I love to plan ahead – sometimes up to a year in advance for something as simple as a week-long vacation. Sometimes that doesn’t work out so well (like when the hotel can’t schedule that far ahead), but sometimes it has immense value and makes everything much easier.
This is one of those times. Last week, I wrote a post about setting social media goals. Today, let’s talk about one of my favorite tools to use to accomplish those goals: content calendars.
What is a content calendar?
A content calendar is exactly what it sounds like: a calendar that lays out what you’re going to post (including all your social media and blogs) and when you’re going to post it. I make mine as an Excel spreadsheet because I think that’s the most efficient way, but you can use whatever you prefer – Word, Evernote, or even calendar reminders all work.
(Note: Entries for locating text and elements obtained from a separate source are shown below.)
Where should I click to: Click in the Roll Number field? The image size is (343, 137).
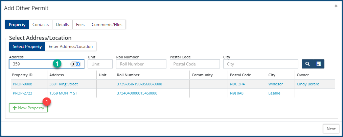pyautogui.click(x=141, y=64)
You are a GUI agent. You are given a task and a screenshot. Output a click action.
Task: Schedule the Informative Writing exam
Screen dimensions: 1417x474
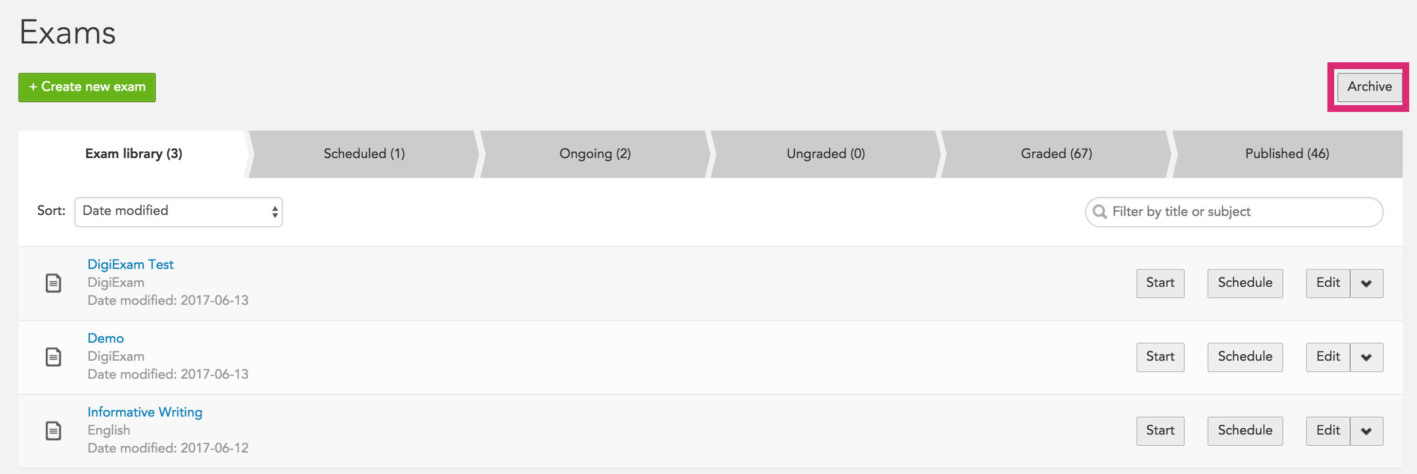pos(1245,431)
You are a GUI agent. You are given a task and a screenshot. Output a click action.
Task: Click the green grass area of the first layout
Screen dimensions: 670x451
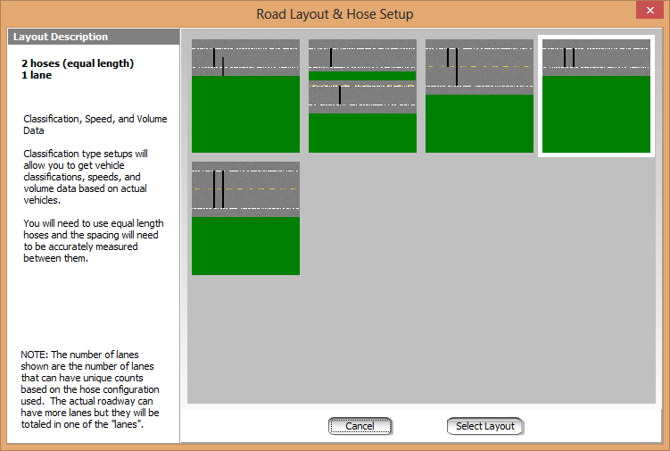[x=245, y=116]
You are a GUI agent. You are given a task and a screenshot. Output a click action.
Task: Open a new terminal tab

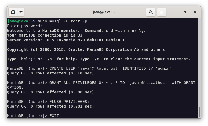point(13,12)
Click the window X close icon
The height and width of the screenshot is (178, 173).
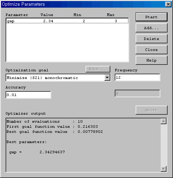pyautogui.click(x=168, y=4)
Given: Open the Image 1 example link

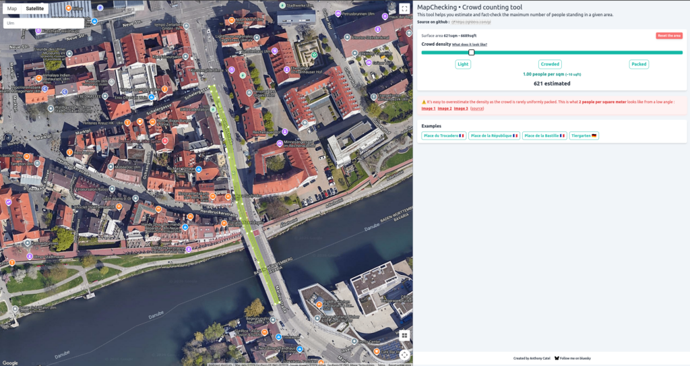Looking at the screenshot, I should pos(429,109).
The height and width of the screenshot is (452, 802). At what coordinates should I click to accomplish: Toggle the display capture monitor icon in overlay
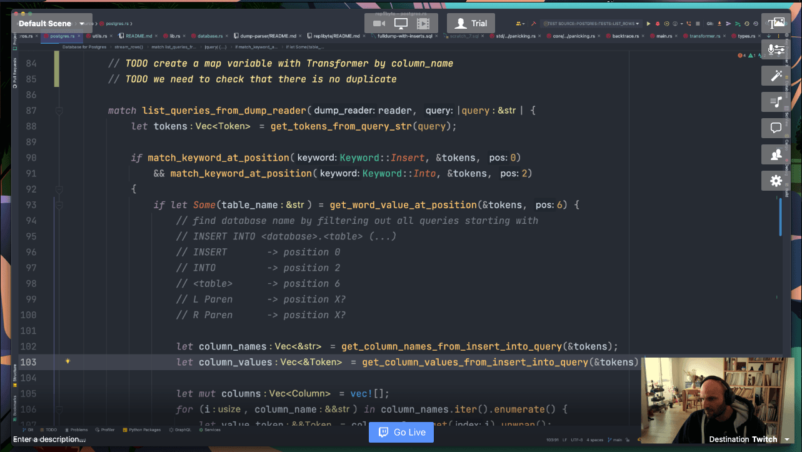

Why use a content calendar?
There are a lot of good reasons to plan ahead with a content calendar. It keeps you accountable to yourself to post consistently (and if you have a boss you report to, makes you look responsible and organized). It makes it easier for you to remember when you’re supposed to post. It eliminates the eternal question of “I’m supposed to post today, but what do I post?” And it enables you to prepare ahead and avoid stress the day of – for example, I make all my Instagram images for the week on Sunday, so when it comes time to post all I have to do is post it.
How to create a content calendar
There are three important parts to a content calendar: dates, networks, and content.
Dates is obvious – you need to know what days you’re going to post on. I post every Monday and Thursday on social media and every Thursday on my blog.
You also need to record what networks you’re posting on. Mine is pretty simple, because I only post on Facebook, Instagram, LinkedIn, and here on my blog. If you do a lot of networks, you’re going to have a much bigger calendar than mine.
Finally, content. Content is assigned to both a network and a date. This is why I like to use a chart for this – it makes it easy to put content at the intersection of date and network. That way I can quickly look and find everything I’m posting on Instagram this or find everything I’m posting everywhere next Thursday – which makes prepping ahead of time a lot easier.
A final note …
A content calendar is a dynamic document. For example, on Monday I posted on social media about Logan Paul, a current events post that I couldn’t have predicted even two months ago. Some content is evergreen (such as my upcoming post on scheduling tools), but some of it is going to relate to current events, and you can’t plan that. And it’s possible that your analytics will show you it would be better to post on different days, or that images get a better response with your audience even though you have a month of videos planned. It’s important to remember that your calendar is not set in stone. Change it as needed to stay relevant.